Idents(MC.seurat) <- "cell_line"

MC.seurat <- RunUMAP(MC.seurat, dims = 1:10)

DimPlot(MC.seurat, reduction = "umap",pt.size = 2.0,label = T) +
    DimPlot(sce,reduction = "umap",group.by = "seurat_annotations",label = T,pt.size = 1.2)

VlnPlot(MC.seurat, features = c("CD8A","CD4","GZMA","GZMB","S100A6"), pt.size = 0.0)

从聚类结果上将，效果确实不错！而且同样兼顾了稀有细胞的问题，还支持meta信息的直接映射，支持直接使用aggregating后的数据走Seurat的流程，也提到了细胞不均等的时候引入weight的方法，考虑得非常全面，甚至支持aggregating后进行velocyto的运算，综合性能非常好，以后大规模数据就用这个了，而且这个工具aggregating后甚至支持去批次的问题，也即可以从一开始，对于每个sample的数据就进行aggregating，然后再进行下游分析，就能极大程度减少运算压力：

直接用TISCH2上面的CRC的数据，来自文章，数据为7 patients,no treatment,10X,primary,2.3W cells，理论上这种大小的数据集当然能直接分析，但是对于这种每个样本单独获取数据的形式，如果数据扩大10倍呢？那显然就得引入一些降低开销的方法了：

sce <- Read10X_h5("./CRC_EMTAB8107_expression.h5")
sce.meta <- read.table("./CRC_EMTAB8107_CellMetainfo_table.tsv",
                       header = T,
                       check.names = F,row.names = 1,
                       sep = "\t")

sce <- CreateSeuratObject(sce,
                          project = "CRC_EMTAB8107",
                          meta.data = sce.meta,
                          min.features = 200,
                          min.cells = 10)
sce
#22236 features across 34284 samples within 1 assay

library(gtsummary)
table1 <- tbl_summary(sce@meta.data)
table1
#可以看到，orig.ident和sample不一致，但是sample和patient一致
#因此这个去批次选什么很迷惑，由于这里是癌症的数据，因此....用harmony对patient整合，然后弱去批次

#或者其实这里就可以直接split然后做supercell
sce.list <- SplitObject(sce,split.by = "Patient")

#首先单独QC

#单独对每个seurat对象执行supercell操作，最后仍然得到一个list
gamma <- 20
MC.list <- list()

for(i in seq_along(sce.list)){
    sce.list[[i]] <- NormalizeData(sce.list[[i]])
    sce.list[[i]] <- FindVariableFeatures(sce.list[[i]])
    hvg = VariableFeatures(sce.list[[i]])
    MC = SCimplify(
        X = GetAssayData(sce.list[[i]]),
        genes.use = hvg, 
        gamma = gamma,
        n.pc = 10)
    MC.ge = supercell_GE(
        ge = GetAssayData(sce.list[[i]]),
        groups = MC$membership)
    MC$Cell_line <- supercell_assign(
        cluster = sce.list[[i]]$Celltype..major.lineage.,
        supercell_membership = MC$membership,
        method = "jaccard")
    MC$Sample <- supercell_assign(
        cluster = sce.list[[i]]$Sample,
        supercell_membership = MC$membership,
        method = "absolute")
    MC.list[[i]] <- supercell_2_Seurat(
        SC.GE = MC.ge, 
        SC = MC, 
        fields = c("Cell_line","Sample"),
        var.genes = MC$genes.use,
        N.comp = 15,
        is.log.normalized = F)}
rm(MC,MC.ge)

MC.harmony <- merge(MC.list[[1]], y=c(MC.list[[2]], MC.list[[3]],MC.list[[4]],
                                      MC.list[[5]], MC.list[[6]], MC.list[[7]]))

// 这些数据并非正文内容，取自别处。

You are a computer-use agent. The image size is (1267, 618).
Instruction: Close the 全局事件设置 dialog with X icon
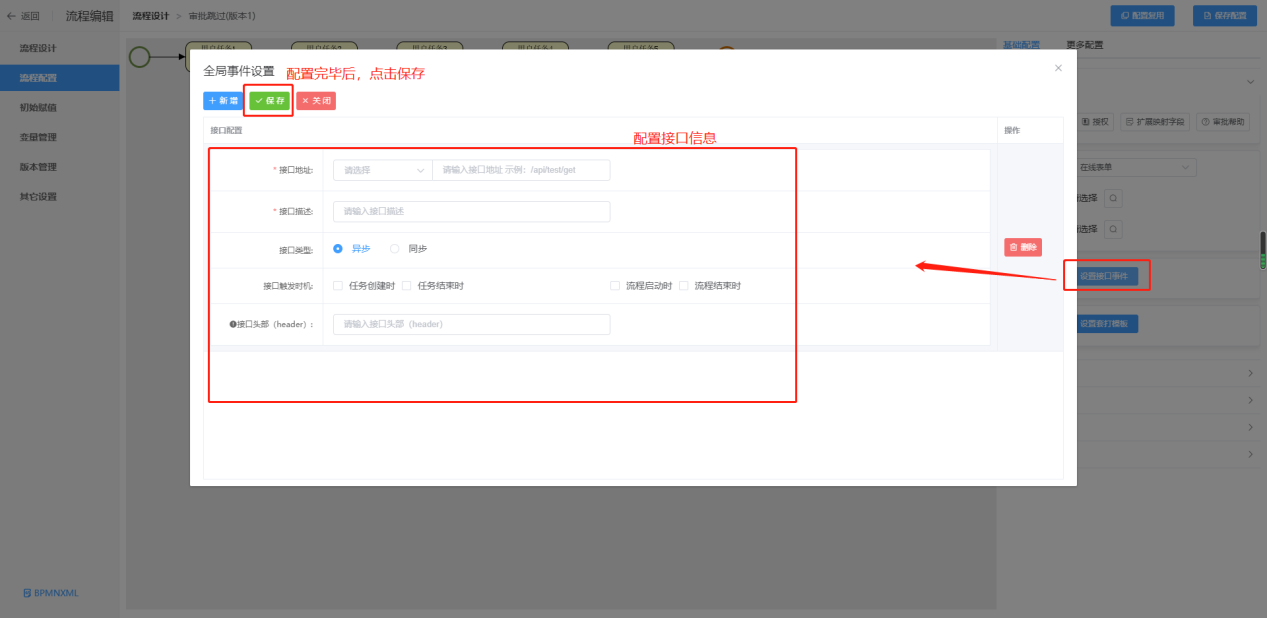[1058, 68]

MC.harmony <- NormalizeData(MC.harmony) %>% FindVariableFeatures() %>% ScaleData() %>% RunPCA(verbose=FALSE)

library(harmony)
MC.harmony <- RunHarmony(MC.harmony, group.by.vars = "Sample")

MC.harmony <- RunUMAP(MC.harmony, reduction = "harmony", dims = 1:10)
MC.harmony <- FindNeighbors(MC.harmony, reduction = "harmony", dims = 1:10) %>% FindClusters()

#group_by_cluster
plot1 = DimPlot(MC.harmony, reduction = "umap",group.by = "Cell_line", label=T,pt.size = 1.2) 
#group_by_sample
plot2 = DimPlot(MC.harmony, reduction = "umap", group.by='Sample',pt.size = 1.2) 
#combinate
plotc <- plot1+plot2
plotc

#检查一下marker的情况，看看在表达上supercell是否有优势
genes.to.check <- c('MS4A1','CD79A','CD37','CD74',
                    'IL7R','LTB','CD3D','CXCR4',
                    'GNLY','CCL5','GZMA','NKG7',
                    'S100A9','S100A8','TYROBP','LYZ',
                    'JCHAIN','IGKC','MZB1','IGLC2')

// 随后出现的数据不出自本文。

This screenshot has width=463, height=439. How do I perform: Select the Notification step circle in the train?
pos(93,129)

SCpubr::do_DotPlot(sample = MC.harmony,
                   features = genes.to.check,
                   group.by = "Cell_line")

SCpubr::do_CorrelationPlot(sample = MC.harmony,
                           group.by = "Cell_line",
                           column_names_rot = 90,
                           cell_size = 8,
                           cluster_cols = T)

network <- decoupleR::get_dorothea(organism = "human",
                                   levels = c("A", "B", "C"))

table(MC.harmony$Cell_line,MC.harmony$Sample)

整个流程非常nice，几乎和原生单细胞流程一致，从表达量上，也能够提升marker基因的表现，harmony的结果也非常可靠，和TISCH网站上的整体数据相对比，降维聚类的结构完全一致，基因表达上则更加准确，显然是一种极好地公共数据大规模复用的方法！